As seems to be the case with most of my music, I found Obel via Grey’s Anatomy. When I first heard Agnes Obel, the thing that came to mind was that she is kind of the rural to Regina Spektor’s urban. And indeed, her simple and charming melodies that are dominated by the piano – for example the lovely Just So
- make me think about summer and poppy fields and – for some reason – wild strawberries. Although, this connection might have something to do with this outrageously good weather we have here right now… In any case, this is the perfect record – at least for me – to listen to on a summer day too hot to do anything else than lie around and ponder upon life.
The record starts with the shortest tune, the instrumental Falling, Catching which, with its trilling and somehow also languid piano, sort of sets the mood for the entire collection as dreamy and nostalgic. This is quite smoothly carried on by Riverside, the first “proper” song on the album.
Having put this video here, I just have to say something about it.

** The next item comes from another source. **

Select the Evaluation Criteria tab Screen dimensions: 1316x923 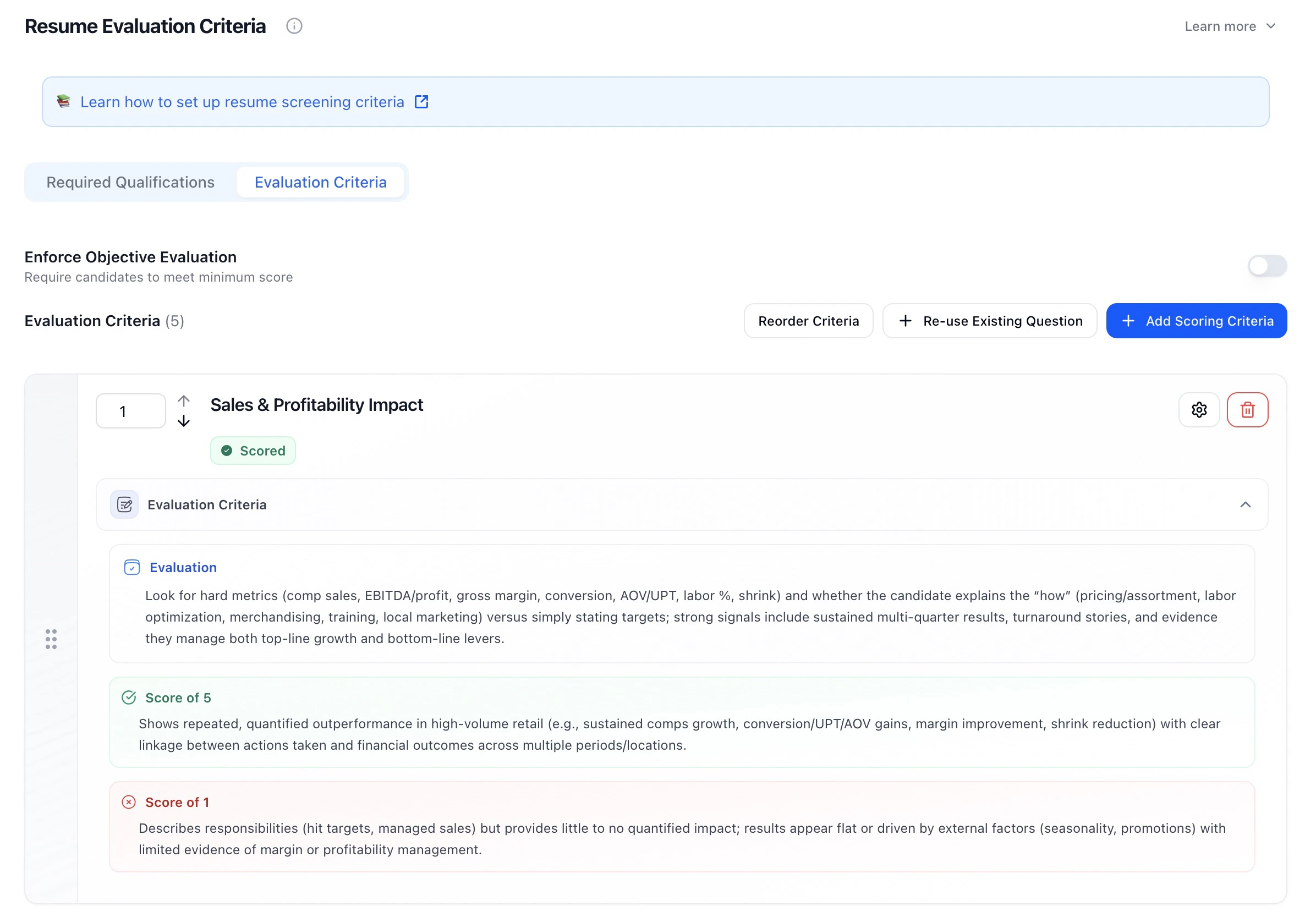point(320,182)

To put it simply, this is easily the most remarkable music video I have seen all year; my compliments to whoever came up with the idea of producing a clip that creates the air of times and summers long passed for this song. The song and video together seem to tell us of just a fragment of a story – but whatever that story is, I’ll leave for each of you to find out for yourselves.

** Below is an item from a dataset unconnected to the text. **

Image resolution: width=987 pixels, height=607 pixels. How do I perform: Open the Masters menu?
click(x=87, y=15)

The two following songs, Brother Sparrow and Just So, that tell of concrete, blue sky, sparrows, lemonade, the break of the day and half-awake moments really turn up the summeriness of the record. In Avenue – one of my favourite pieces on the record – Obel says in her mellow voice but, hey, we need to be somewhat foolish, feeble-minded, wrong and senseless again confirming my thought that this is a very summery album.
And if I was unsure of the fairytale-like air of the album before, then Beast definitely – with its lyrics talking of beans and beasts – made me more certain. Obel herself has said that she gets part of her inspiration from folklore and that can quite easily be heard when listening to the album; however, it is not the classic princess-and-prince-live-happily-ever-after fairytale Obel tells us, but a bit more complicated: Over the Hill speaks of longing, Close Watch of being careful and of the similarity of right and wrong, as does Avenue.
Although her melodies seem gentle and breezy, Louretta, for example, an instrumental piece – carries certain bitterness. The title track Philharmonics has the same feel to it; it has quite grim lyrics – like most original folk tales before Disney got to them – and the melody is mysterious and haunting, as if the piano passages told us something more than the lyrics. The last song, On Powdered Ground is somewhat melancholic, and if I had to pick the angriest tune from these twelve calm angel-voiced and piano-accompanied tunes, I would pick this one.
After sitting by the riverside and almost being devoured by mosquitoes, these are some of my thoughts on Agnes Obel’s first record. To those of you into the genre I call angel-voiced-ladies-with-pianos-and-or-guitars, Philharmonics is a worthy addition to your music collections. And considering that this is only her first record, I cannot even imagine what more is on the way.